A group of astronomers from Japan, Taiwan and Princeton University detected 83 supermassive black holes from the early universe. The discovered quasars powered by the black holes are located so far into the universe that scientists believe that these black holes formed when the universe was in its earliest days, or 10 percent of its current age.
“It is remarkable that such massive dense objects were able to form so soon after the Big Bang,” Michael Strauss, a professor of astrophysical sciences at Princeton University who is one of the co-authors of the study said in a statement. “Understanding how black holes can form in the early universe, and just how common they are, is a challenge for our cosmological models.”
The discovery is helpful because scientists now know of a greater number of black holes that existed that early, shedding life on how common they were when the universe was at its youngest state. The findings of the research appear in The Astrophysical Journal and the Astronomical Observatory of Japan’s publication.
Supermassive black holes are usually located at the center of galaxies, including the Milky Way, and normally they are much more massive compared to stars, including the sun. There are a lot of them, but scientists can’t determine when and how they first started forming and how many of them existed when the universe first formed far, far away.
Supermassive black holes become visible to the telescope when there is a gas accretion in them, which causes them to shine as “quasars.” Scientists focused on fainter quasars in this research, which receive power by black holes the size of most black holes in the current universe.
To make these observations, researchers used a new instrument called the “Hyper Suprime-Cam” (HSC) and attached it onto the Subaru Telescope at the national Astronomical Observatory in Japan, which has a huge field-of-view measuring 1.77 degrees across.
Using survey data from the HSC, researchers selected distant supermassive black holes from the early universe, and then got spectra from those candidates with three telescopes, the Subaru Telescope, the Gran Telescopion Canaries on the island of La Palma in the Canaries, Spain and the Gemini South Telescope in Chile. There were already 17 quasars already known in the region and now researchers discovered 83 supermassive black holes from the early universe. Scientists found that the quasars used in this study are about 13 billion light years away from our planet.

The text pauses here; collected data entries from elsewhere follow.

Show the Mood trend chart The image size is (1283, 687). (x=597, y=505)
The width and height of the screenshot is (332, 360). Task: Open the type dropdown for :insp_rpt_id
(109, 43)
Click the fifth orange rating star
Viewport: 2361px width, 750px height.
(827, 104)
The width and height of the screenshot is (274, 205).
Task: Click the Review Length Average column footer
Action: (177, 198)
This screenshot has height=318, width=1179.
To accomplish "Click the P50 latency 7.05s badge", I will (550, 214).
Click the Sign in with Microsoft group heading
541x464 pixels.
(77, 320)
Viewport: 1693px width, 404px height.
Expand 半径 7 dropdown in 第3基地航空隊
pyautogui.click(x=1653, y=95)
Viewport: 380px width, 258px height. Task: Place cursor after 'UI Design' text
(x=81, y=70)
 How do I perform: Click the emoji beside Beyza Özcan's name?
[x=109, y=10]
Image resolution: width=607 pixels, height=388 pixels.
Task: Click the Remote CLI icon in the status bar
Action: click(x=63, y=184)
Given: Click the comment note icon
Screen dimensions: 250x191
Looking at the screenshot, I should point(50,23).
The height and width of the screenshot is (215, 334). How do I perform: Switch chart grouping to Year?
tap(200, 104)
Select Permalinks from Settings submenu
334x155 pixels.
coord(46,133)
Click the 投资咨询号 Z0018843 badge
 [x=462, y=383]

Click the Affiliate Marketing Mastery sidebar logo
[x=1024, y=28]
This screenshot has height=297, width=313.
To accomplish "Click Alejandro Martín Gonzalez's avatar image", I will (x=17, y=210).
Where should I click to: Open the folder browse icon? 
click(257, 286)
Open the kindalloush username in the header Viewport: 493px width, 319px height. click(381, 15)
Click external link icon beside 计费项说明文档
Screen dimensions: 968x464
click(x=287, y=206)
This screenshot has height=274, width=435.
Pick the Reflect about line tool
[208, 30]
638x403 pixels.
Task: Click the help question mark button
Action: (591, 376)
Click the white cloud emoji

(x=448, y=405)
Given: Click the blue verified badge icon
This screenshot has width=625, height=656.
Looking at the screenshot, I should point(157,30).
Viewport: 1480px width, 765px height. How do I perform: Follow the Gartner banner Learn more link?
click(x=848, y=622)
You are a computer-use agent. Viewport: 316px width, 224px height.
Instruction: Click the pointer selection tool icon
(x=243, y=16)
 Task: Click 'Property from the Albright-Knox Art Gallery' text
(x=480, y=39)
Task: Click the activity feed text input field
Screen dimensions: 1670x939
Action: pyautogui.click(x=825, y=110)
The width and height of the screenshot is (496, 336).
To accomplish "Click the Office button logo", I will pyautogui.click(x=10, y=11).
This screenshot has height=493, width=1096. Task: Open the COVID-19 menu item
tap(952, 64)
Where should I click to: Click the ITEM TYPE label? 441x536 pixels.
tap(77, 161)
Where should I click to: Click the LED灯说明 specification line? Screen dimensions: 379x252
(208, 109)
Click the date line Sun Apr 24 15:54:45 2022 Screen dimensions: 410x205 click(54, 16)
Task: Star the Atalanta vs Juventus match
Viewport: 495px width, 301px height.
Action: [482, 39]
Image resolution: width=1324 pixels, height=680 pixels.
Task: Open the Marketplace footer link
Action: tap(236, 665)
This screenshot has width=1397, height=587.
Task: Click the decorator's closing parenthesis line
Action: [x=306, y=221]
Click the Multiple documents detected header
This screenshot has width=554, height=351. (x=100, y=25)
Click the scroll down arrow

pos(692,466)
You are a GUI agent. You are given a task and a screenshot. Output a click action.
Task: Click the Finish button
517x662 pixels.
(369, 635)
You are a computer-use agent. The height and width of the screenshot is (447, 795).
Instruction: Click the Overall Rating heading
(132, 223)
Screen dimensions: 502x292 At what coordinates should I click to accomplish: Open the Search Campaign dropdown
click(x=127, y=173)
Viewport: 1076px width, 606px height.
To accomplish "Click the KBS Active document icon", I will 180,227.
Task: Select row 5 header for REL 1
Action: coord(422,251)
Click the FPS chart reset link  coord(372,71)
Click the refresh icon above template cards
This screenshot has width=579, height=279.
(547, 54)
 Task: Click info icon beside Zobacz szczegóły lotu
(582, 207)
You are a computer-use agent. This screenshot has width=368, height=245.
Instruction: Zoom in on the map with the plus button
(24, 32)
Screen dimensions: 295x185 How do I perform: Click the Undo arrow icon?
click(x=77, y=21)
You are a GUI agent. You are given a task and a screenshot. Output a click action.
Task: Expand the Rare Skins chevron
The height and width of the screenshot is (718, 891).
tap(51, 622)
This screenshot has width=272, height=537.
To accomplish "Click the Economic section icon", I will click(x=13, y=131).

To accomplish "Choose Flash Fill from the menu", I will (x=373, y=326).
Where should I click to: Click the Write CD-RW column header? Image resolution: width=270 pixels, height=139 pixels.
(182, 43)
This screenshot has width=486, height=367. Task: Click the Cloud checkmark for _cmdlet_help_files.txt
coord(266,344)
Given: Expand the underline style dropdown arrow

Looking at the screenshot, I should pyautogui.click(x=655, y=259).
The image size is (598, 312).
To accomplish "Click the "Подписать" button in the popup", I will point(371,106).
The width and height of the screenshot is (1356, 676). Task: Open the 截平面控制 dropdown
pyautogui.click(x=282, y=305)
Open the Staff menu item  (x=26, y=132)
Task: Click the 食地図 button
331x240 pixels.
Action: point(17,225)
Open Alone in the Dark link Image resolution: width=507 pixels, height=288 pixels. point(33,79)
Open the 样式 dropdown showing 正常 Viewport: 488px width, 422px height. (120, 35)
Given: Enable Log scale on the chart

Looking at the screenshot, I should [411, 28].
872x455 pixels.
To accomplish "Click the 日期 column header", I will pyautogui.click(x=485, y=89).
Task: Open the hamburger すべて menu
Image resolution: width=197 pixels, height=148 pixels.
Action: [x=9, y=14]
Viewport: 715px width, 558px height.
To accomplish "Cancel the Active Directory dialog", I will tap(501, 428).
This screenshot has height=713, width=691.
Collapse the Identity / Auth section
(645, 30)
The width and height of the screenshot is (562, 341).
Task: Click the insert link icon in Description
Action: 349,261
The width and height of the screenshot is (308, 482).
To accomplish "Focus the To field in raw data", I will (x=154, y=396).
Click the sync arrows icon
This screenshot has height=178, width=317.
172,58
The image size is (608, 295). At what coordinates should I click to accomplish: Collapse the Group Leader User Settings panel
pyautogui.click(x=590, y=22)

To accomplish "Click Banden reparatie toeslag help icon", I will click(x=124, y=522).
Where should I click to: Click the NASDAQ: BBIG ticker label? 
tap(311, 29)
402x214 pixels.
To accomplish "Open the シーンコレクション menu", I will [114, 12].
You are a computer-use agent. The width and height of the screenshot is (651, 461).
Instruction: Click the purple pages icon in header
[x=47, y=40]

“However, the number of quasars we observed shows that this is not the case,” explained Robert Lupton, a 1985 Princeton Ph.D. alumnus who is a senior research scientist in astrophysical sciences. “The number of quasars seen is significantly less than needed to explain the reionization.” Reionization was probably caused by another energy source, possibly numerous galaxies that started to form in the young universe.
“The quasars we discovered will be an interesting subject for further follow-up observations with current and future facilities,” said Yoshiki Matsuoka, a former Princeton postdoctoral researcher now at Ehime University in Japan, who led the study. “We will also learn about the formation and early evolution of supermassive black holes, by comparing the measured number density and luminosity distribution with predictions from theoretical models.”
Future research includes discovering more distant black holes, as well as to hunt for the oldest supermassive black hole in the universe, or the one that appeared first, and how that had occurred.